John Storrs' "Figure of a Woman" (circa 1930) may be the most regal object in this show. The two small works by Mary Frank are perhaps the most mysterious. The large torso by California's Manuel Neri -- her hair is like a pyramid, her skin is rough as bark -- may be the most powerful. There are some male figures here -- Saul Baizerman is represented by three small urban workers, a "Driller," a "Pants Presser" and a "Steel Man" from the '20s -- but the males seem little more than supporting figures. The goddesses on view do not all look alike, but they sing a single theme.
Most of the objects were borrowed from New York galleries. The show was organized by Caroline Huber. It closes Nov. 7.
Simon Gouverneur, now artist-in-residence at Howard University's College of Fine Arts, makes small, mysterious, densely patterned pictures he calls "pictograms." They are now on view at Howard's gallery of art. They belong to the domain that lies between the realms of notation and representation.
Is that geometrical figure of hexagons and arcs meant to be a flower? Should that sequence of small signs -- star, disc, crescent, spiral -- be read as a message? Gouverneur's patterns are at times as tightly locked as those of patchwork quilts, but his colors tend to be flashing, bright and free. These works seem to have been made in obedience to rules, but the rules remain elusive. The rigor of his method -- he works with straight edge and compass -- gives these works a sense of order, but that order soon dissolves.

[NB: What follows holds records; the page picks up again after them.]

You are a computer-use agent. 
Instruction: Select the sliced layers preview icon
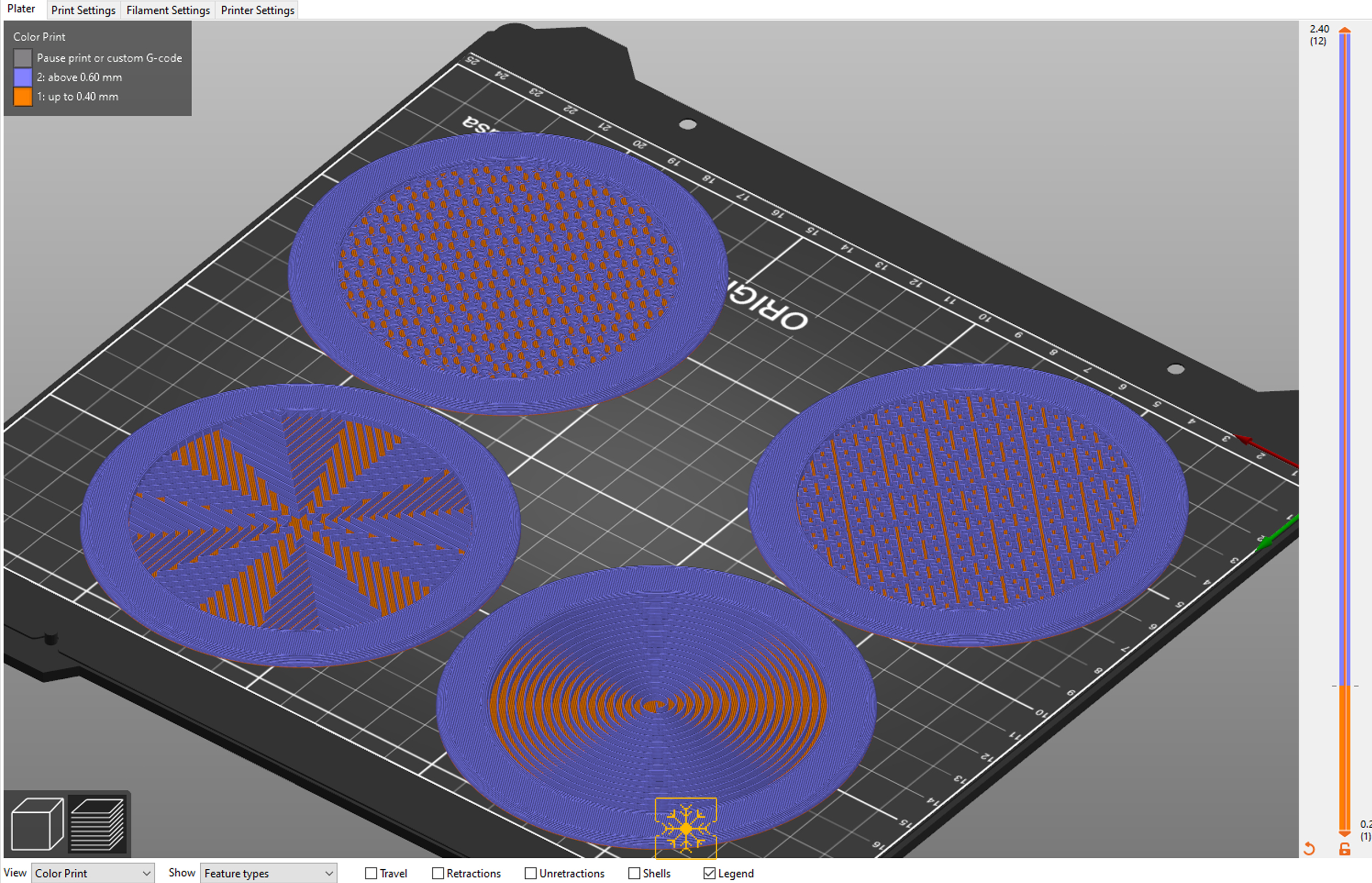click(98, 823)
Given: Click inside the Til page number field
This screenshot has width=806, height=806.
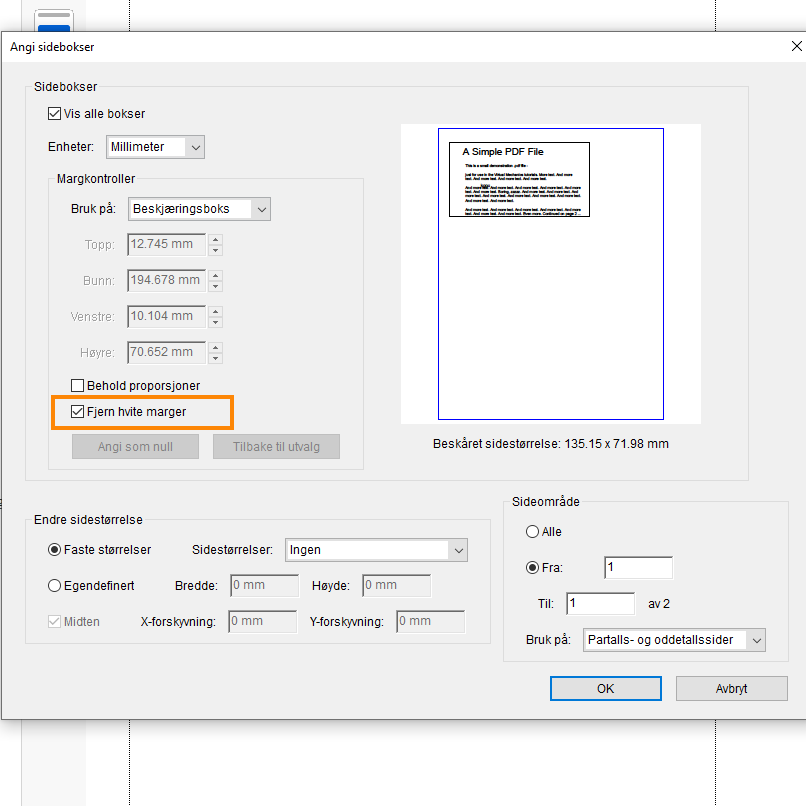Looking at the screenshot, I should pos(599,603).
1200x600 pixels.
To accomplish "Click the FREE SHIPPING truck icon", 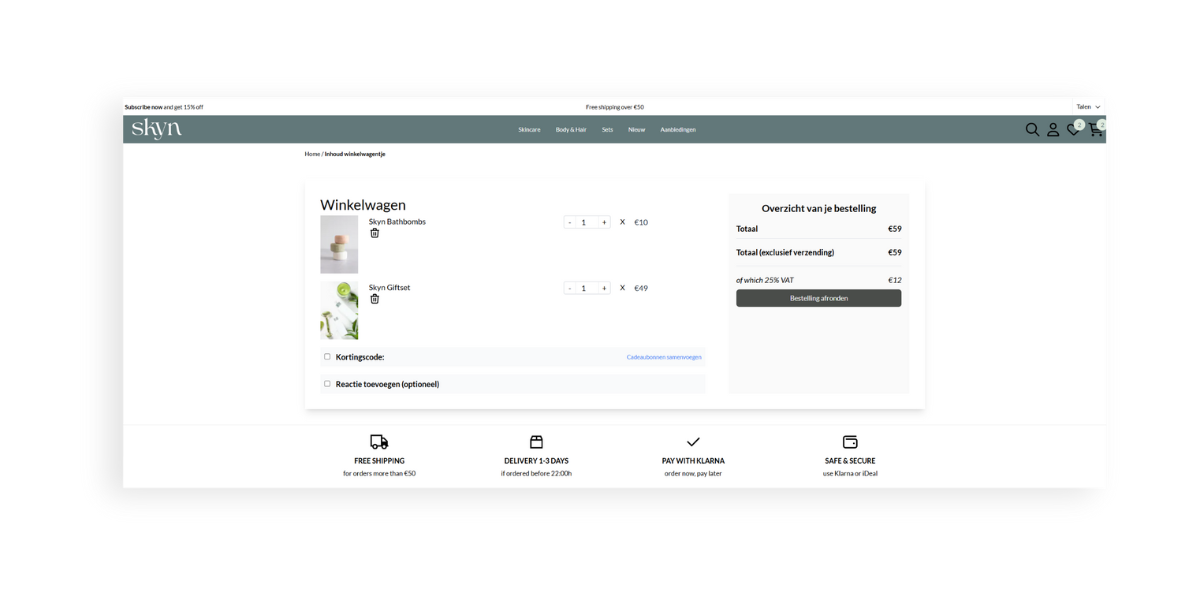I will pos(379,441).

The black and white "pictogram" he calls "Hija Mayor del Sol" (1979) seems a pyramid of secrets, of arrows, eyes, and frogs and fish, "magic squares" and flags. Its coded markings call to mind electric circuitry, memories of nature walks, arcane numerology -- yet if the viewer stops, and empties out his mind, and only looks, and does not try to read the messages before him, these "pictograms" survive as nicely colored, tightly ordered, eye-pleasing designs. The show closes Nov. 6.
Brush's Pen & Inks
There is something irritating about the highly elegant, rather beautiful new drawings of Daniel Brush now at the Fendrick Gallery, 3059 M St. NW. Brush can't resist the precious.
His drawings, which he makes, obsessively, with ruling pen and ink, aren't drawings, they are "cantos." A series of his pictures is not a series, but a "koald," whatever that means. His show is accompanied, at his request, by a plate of lemons that, of course, have withered. These new drawings, we are told, were inspired by his dreaming of the Shinto shrine at Ise in Japan. Those with grouped horizontal lines are "swords"; those whose images are paired are "mirrors"; the ones with curves are "curved jewels." Brush works this way: He focuses his mind on one thing or another -- an imperial jewel, a chocolate cookie -- and then makes his drawings in a sort of Zen-like trance. The catalog for his last show at Fendrick, "Koald 83: Herring and Potatoes," contained his family's recipes for meatloaf and chopped liver. The difference between a Brush drawing, excuse me, canto, inspired by an imperial mirror and one prompted by his musings on chopped liver is surprisingly slight. The ends of the ruled lines that present a straight line in one canto might create a curve in another. Brush, who uses the finest 1,100-pound Arches paper, likes to float his images in an expanse of whiteness. The real beauty of these pictures -- their subtlety, their daring delicacy -- demands of the viewer a mood of calm, of affirmation. But Brush breaks the viewer's peace of mind with his affectations. His show closes Nov. 7.